Yes, the other topics that were discussed during the meeting were international issues including the Middle East peace process. France and Indonesia share the same view when it comes to the necessity of supporting a Palestinian state, so we will continue our struggle to bring peace between Palestine and Israel based on a two-state solution. We also currently face the common threat of radicalism and terrorism, and we are keen to jointly promote the values of tolerance and dialogue.

How is the current French investment climate in Indonesia?
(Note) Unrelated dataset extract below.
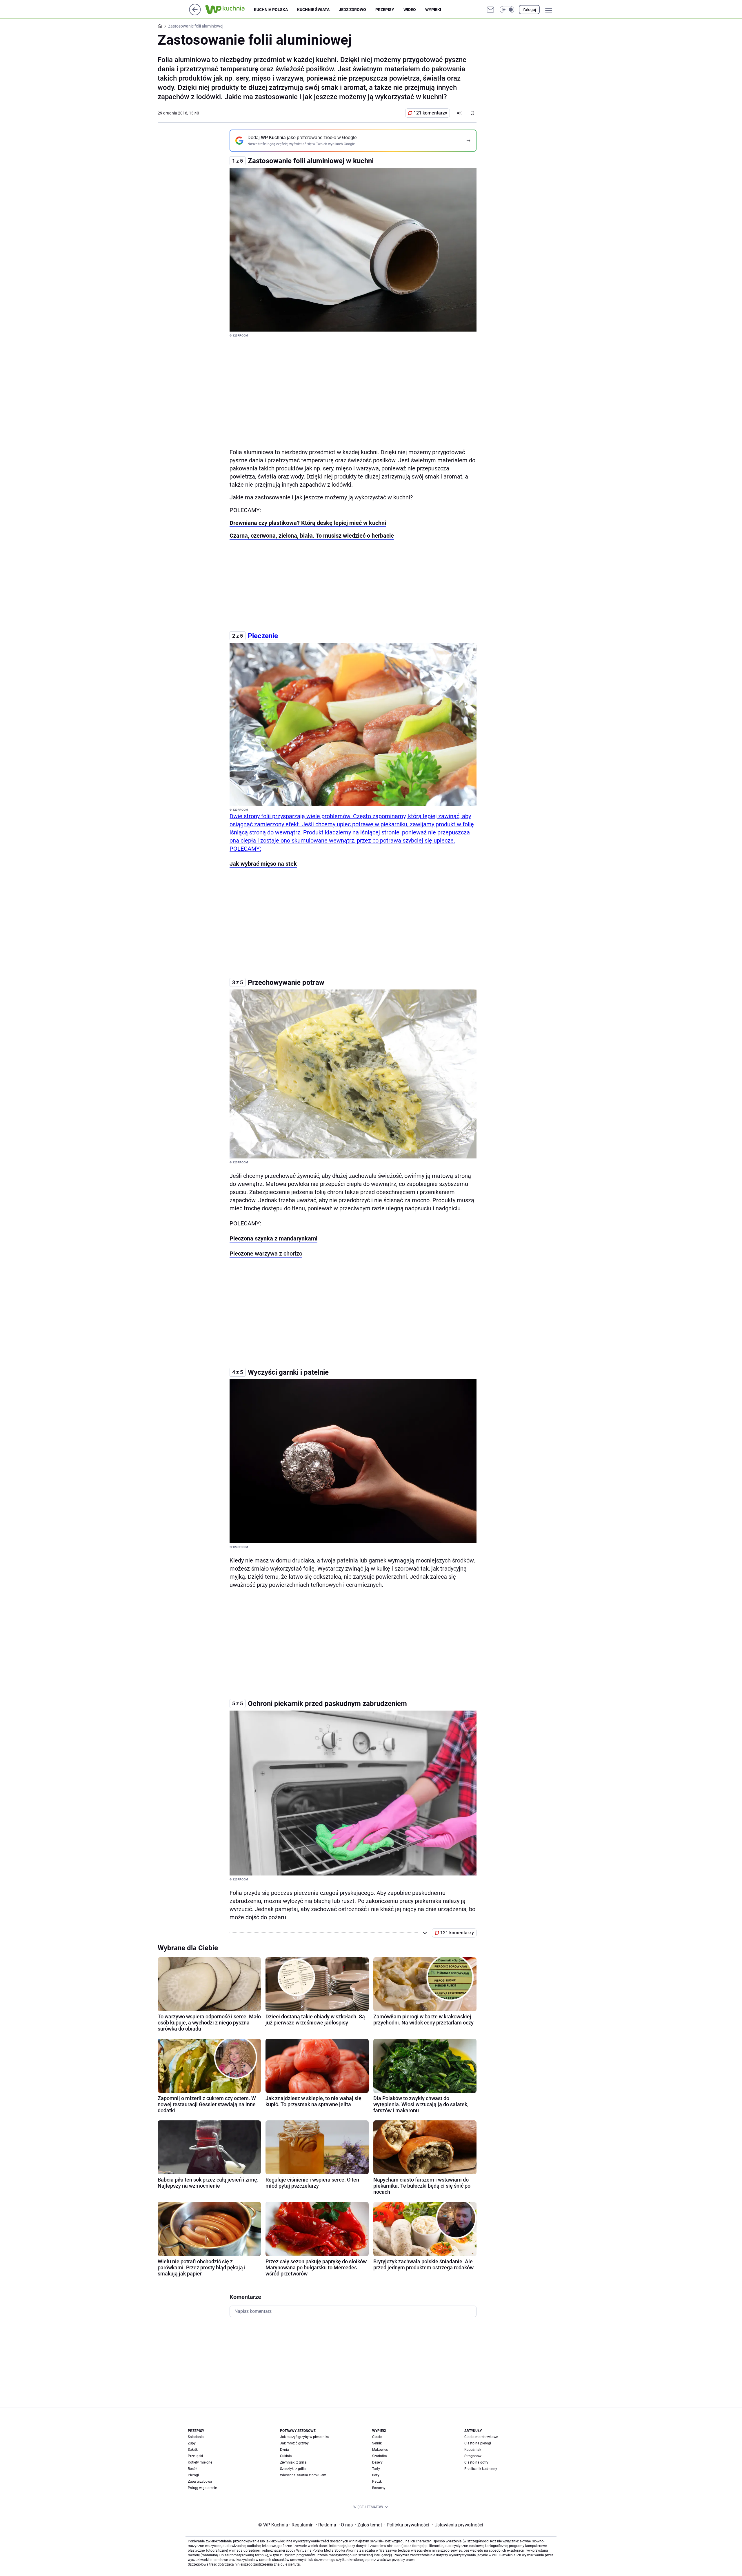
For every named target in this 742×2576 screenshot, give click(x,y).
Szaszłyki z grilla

France has made a lot of direct investments in Indonesia. Our aeronautics sales to Indonesia are currently strong due to the rapid development of the air transport industry in Indonesia which requires a fleet of increasing importance every year. Outside of the field of aeronautics, we would like to bolster exports in cosmetics and agriculture in the future. We also have a considerable of companies operating in Indonesia in sectors such as renewable energy, tire manufacturing, and so forth.  In general, French companies in Indonesia are happy with their business activities here. Of course, there are always problems here and there, like the complicated work permit procedure for expats and unexpected changes of regulations from time to time, which can be difficult to cope with. Companies will want to see a stable legal framework before investing for the long term, so I think this is something that could be improved in order to attract more business. Other than that, I see a bright future of trade and investment relations between Indonesia and France. Indonesia’s economy is growing, representing 40 percent of GDP in South East Asia. With its large population and a growing middle class, Indonesia is undoubtedly a strategic partner for France.
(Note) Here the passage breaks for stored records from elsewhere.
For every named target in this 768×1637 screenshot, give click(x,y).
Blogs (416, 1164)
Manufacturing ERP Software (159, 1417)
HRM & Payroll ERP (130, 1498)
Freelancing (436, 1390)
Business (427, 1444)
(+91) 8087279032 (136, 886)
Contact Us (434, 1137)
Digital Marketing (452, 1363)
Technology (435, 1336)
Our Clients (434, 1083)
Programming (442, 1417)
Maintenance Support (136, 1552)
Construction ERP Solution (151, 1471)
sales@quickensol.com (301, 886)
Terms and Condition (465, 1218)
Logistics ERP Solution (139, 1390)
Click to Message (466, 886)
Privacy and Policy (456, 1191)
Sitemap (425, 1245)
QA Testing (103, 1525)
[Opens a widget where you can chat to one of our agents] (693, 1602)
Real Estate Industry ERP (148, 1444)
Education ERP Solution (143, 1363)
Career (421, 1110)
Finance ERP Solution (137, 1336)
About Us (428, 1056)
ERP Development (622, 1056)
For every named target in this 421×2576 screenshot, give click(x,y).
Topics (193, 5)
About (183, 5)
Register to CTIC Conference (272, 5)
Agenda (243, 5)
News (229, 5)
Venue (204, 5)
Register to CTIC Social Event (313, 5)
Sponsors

We noted that French delegations established French Renewable Energy Group (FREG) in February. What is the significance of this project?
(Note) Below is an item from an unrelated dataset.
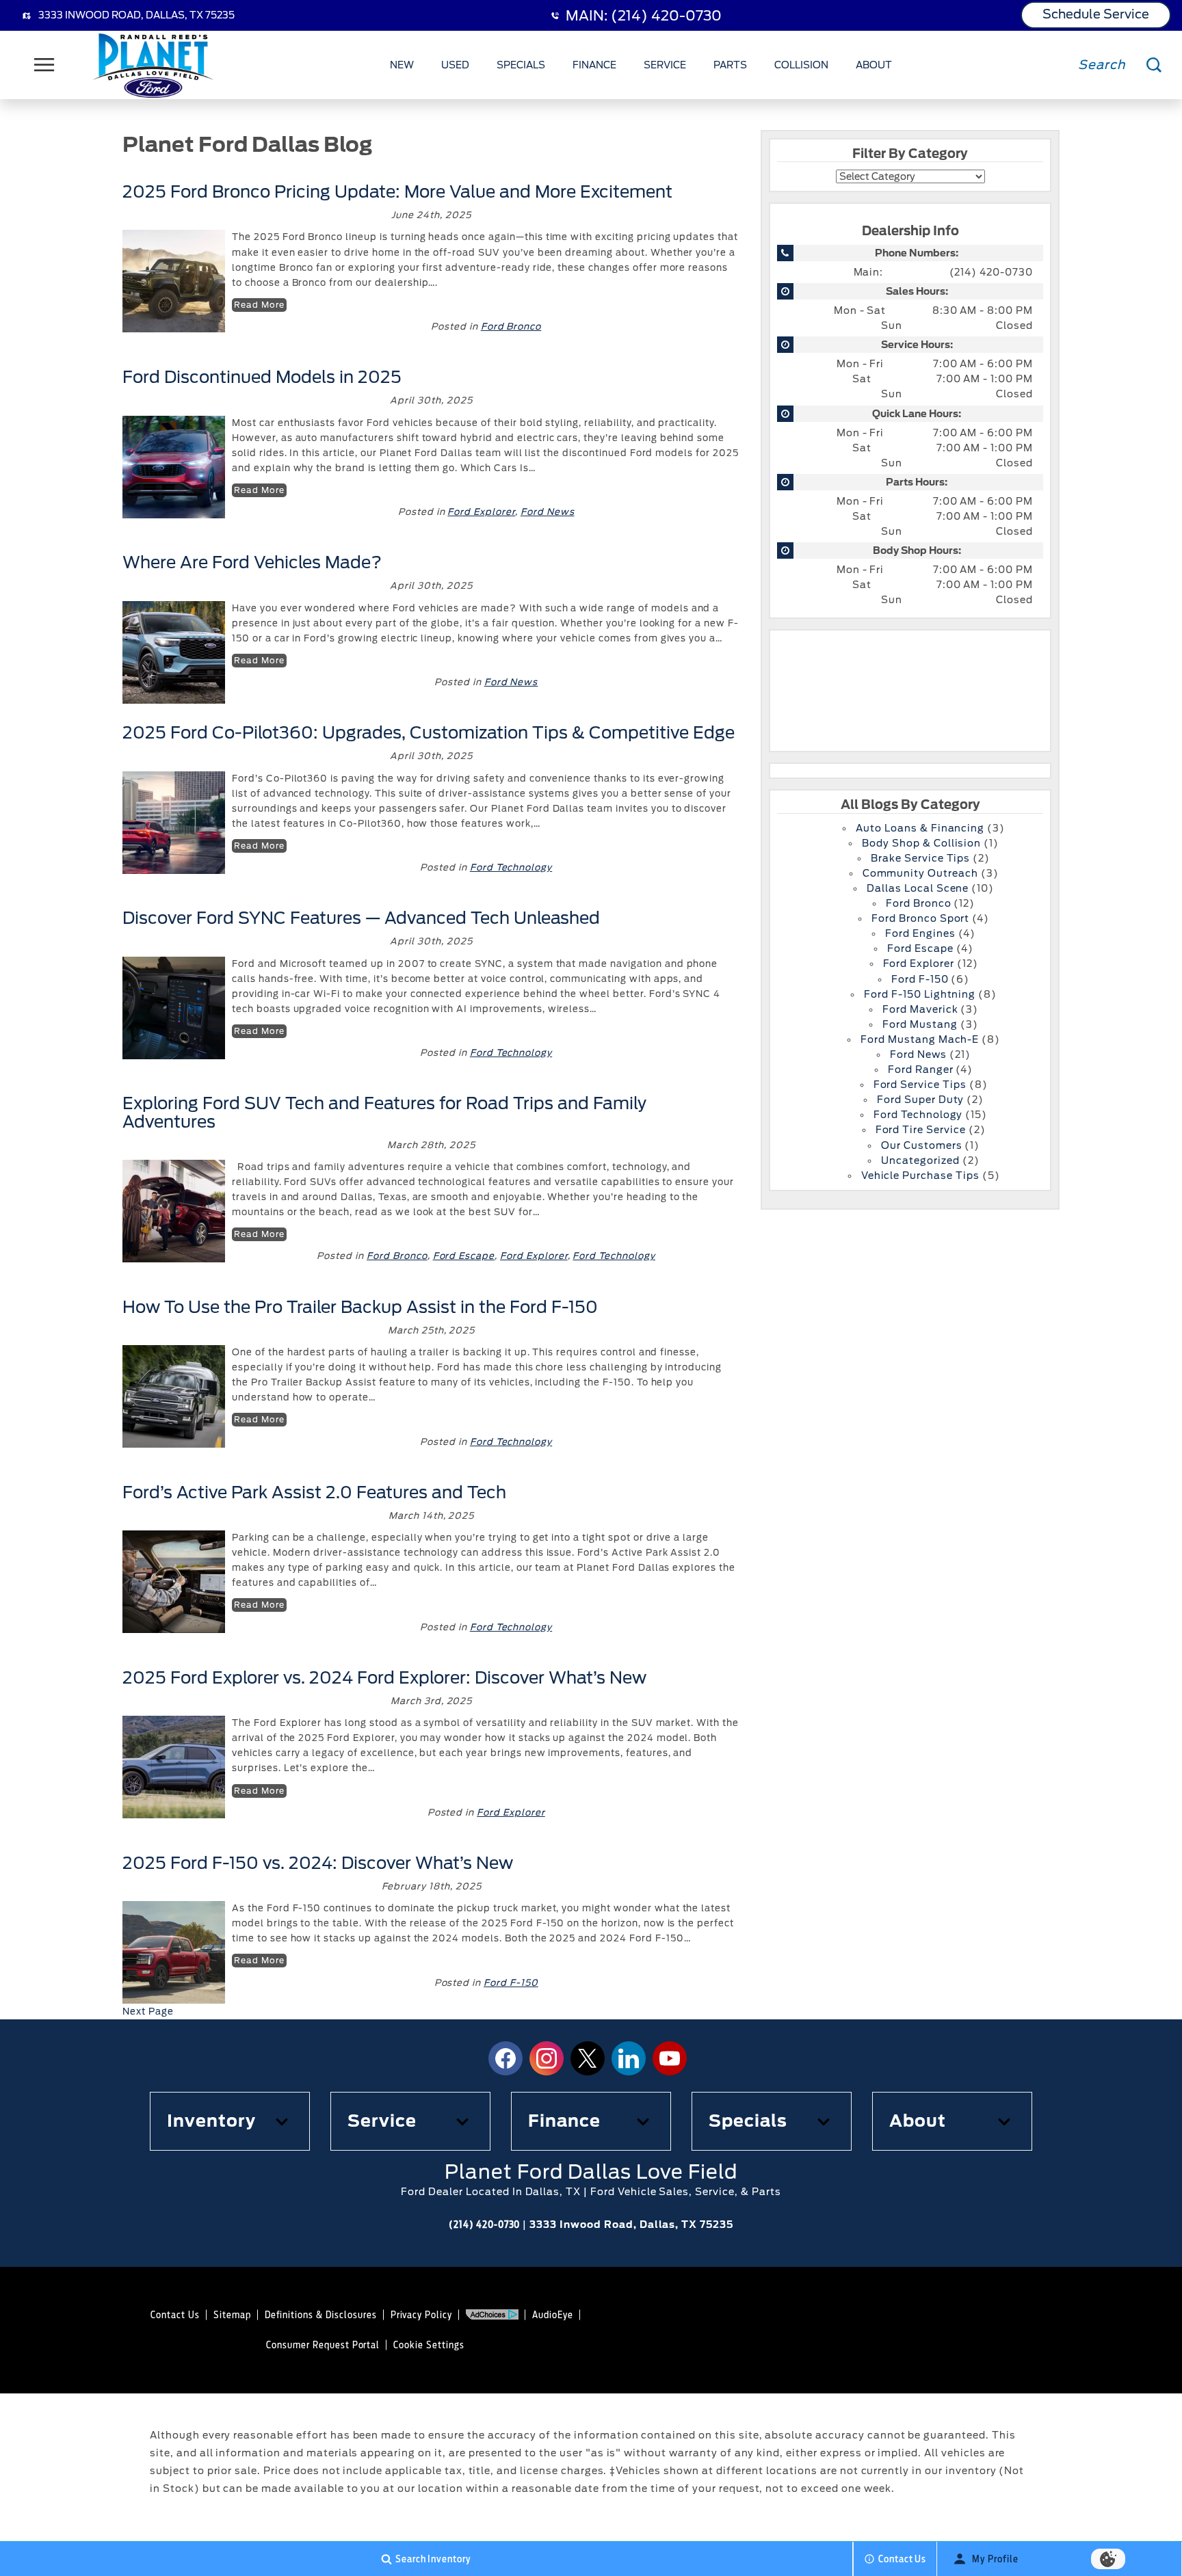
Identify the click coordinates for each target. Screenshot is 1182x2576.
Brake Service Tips (920, 858)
One month before President Hollande’s visit, French Minister of Foreign Affairs, Jean-Marc Ayrault came to Jakarta to meet the Minister for Energy and Mineral Resources, Ignasius Jonan. Both ministers launched the French Renewable Energy Group (FREG) in order to promote more concrete projects in the energy sector. Indonesia has the ambitious goal to increase the use of renewable energy sources to 23 percent of the national energy mix by 2025. FREG is expected to enhance business-to-business contacts between French and Indonesian companies and to encourage more French renewable energy companies to invest in Indonesia. However, in order to ensure the sustainability of this programme, we need support from the Indonesian authorities. Their backing is essential to the viability of renewable  energy projects which cannot yet compete with core power stations and thus generate  electricity at slightly higher cost than average.

What are your professional goals and aspirations for the next 12 months?
The important thing for me now is to follow up on all the decisions and agreements made during President Hollande’s visit and certainly to continue strengthening the bilateral relations between France and Indonesia. On a personal note, I would like to get to know Indonesia better by exploring places like Papua, Sulawesi, Sumatera and many more.